Input Prompt	Sample Values
Enter IP Address of the IDM Server (IDVault)	<IP address or hostname of the Identity Vault server> For example, 192.168.0.25
Enter the IDM Server admin	<Identity Vault Administrator name> For example, cn=admin,ou=sa,o=system
Enter Password for the IDM Server admin	<Identity Vault Administrator password> For example, novell
Enter the IDM Server NCP port	Enter the NCP port to run dxcmd commands. The default port is 524. NOTE: The default port is used, if a custom port is not specified. The port must be specified manually.
Enter the base container of the users	Enter the container where the user objects exist. For example, o=data
SSL enabled? Yes or No	Enter Yes if "Require TLS for Simple Bind is Yes".
Enter the IDM Server LDAP port	Enter the LDAP port. You must specify these values manually. The default values are appended, if no values are specified. The default values are: For SSL enabled LDAP port: 636 For non SSL LDAP port: 389
Enter Office365 driver DN	<Office365 Driver DN> For example, cn=MSOffice365,cn=driverset1,o=system
Enter Azure driver DN	<Azure AD Driver DN> For example, cn=AzureDriver,cn=driverset1,o=system
Enter name of userapp admin	<Identity Applications Administrator Name> For example, uaadmin
Enter Password for userapp admin	<Identity Applications Administrator Password> For example, novell
Enter IDM UserApps URL	<Identity Applications URL> For example, https://identityapplications.example.com/IDMProv

The migration tool executes once all the values are provided.
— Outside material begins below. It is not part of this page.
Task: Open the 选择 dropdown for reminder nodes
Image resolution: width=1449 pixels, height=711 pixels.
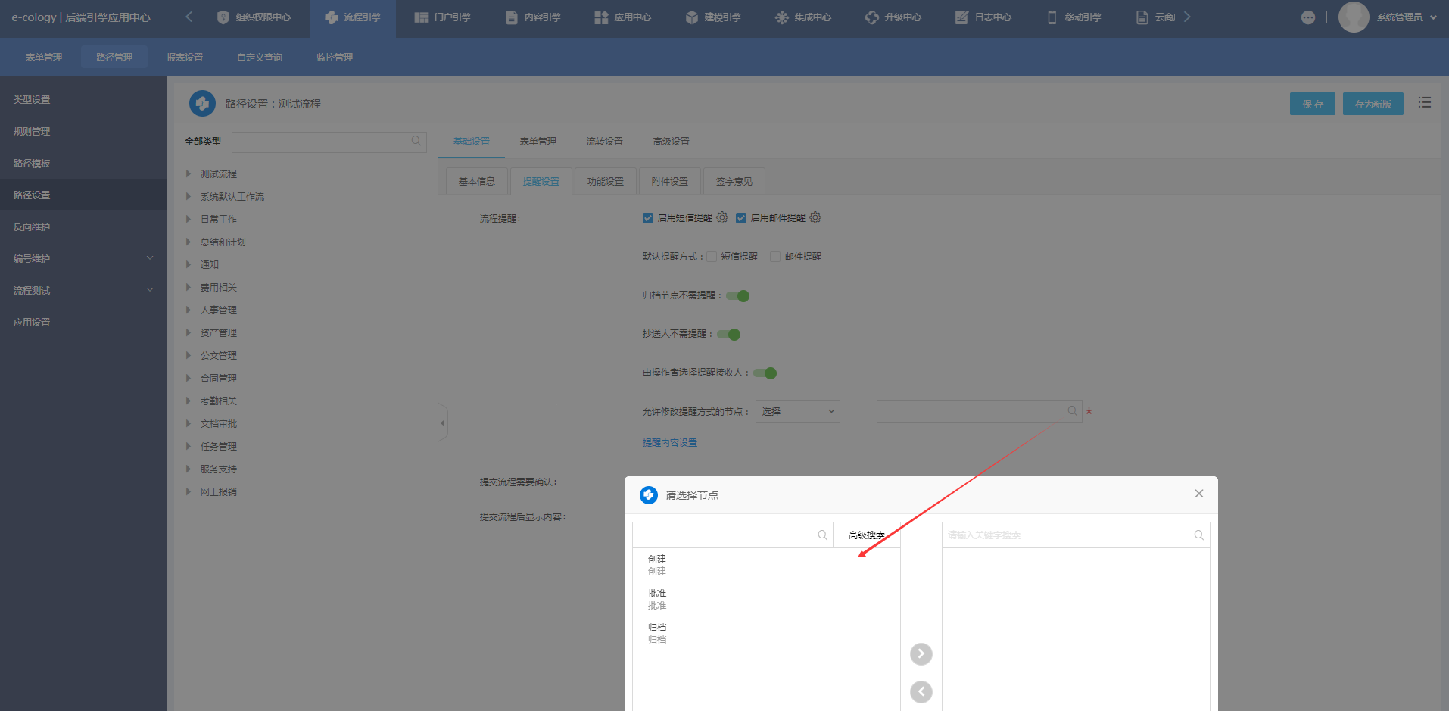Action: coord(797,411)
For more information on the execution steps, see Steps Executed as part of Migration.

NOTE: You must ensure that the migration tool executes with no errors. The migration will be unsuccessful if errors persist.

Steps Executed as a Part of Migration Process

1. During the execution process, all the entitlements are queried based on the driver DN provided.
2. Post querying, a mapping file is created which contains the list of driver and entitlement DN to be converted from Office365 to Azure.
3. The mapping file also contains the entitlement mapping values of Office365 to Azure AD. Based on the mapping file values, the tool updates the following attributes:
   • nrfAssignedResources and DIRXML-EntitlementRef of user objects.
   • nrfEntitlementRef and nrfResourceParms of resource objects.
   • nrfDynamicParmVals of resource association objects in advanced installation edition, and
   • only the DIRXML-EntitlementRef attributes of the user in the standard installation edition.

   NOTE: The updates for the above mentioned attributes are executed through LDAP commands.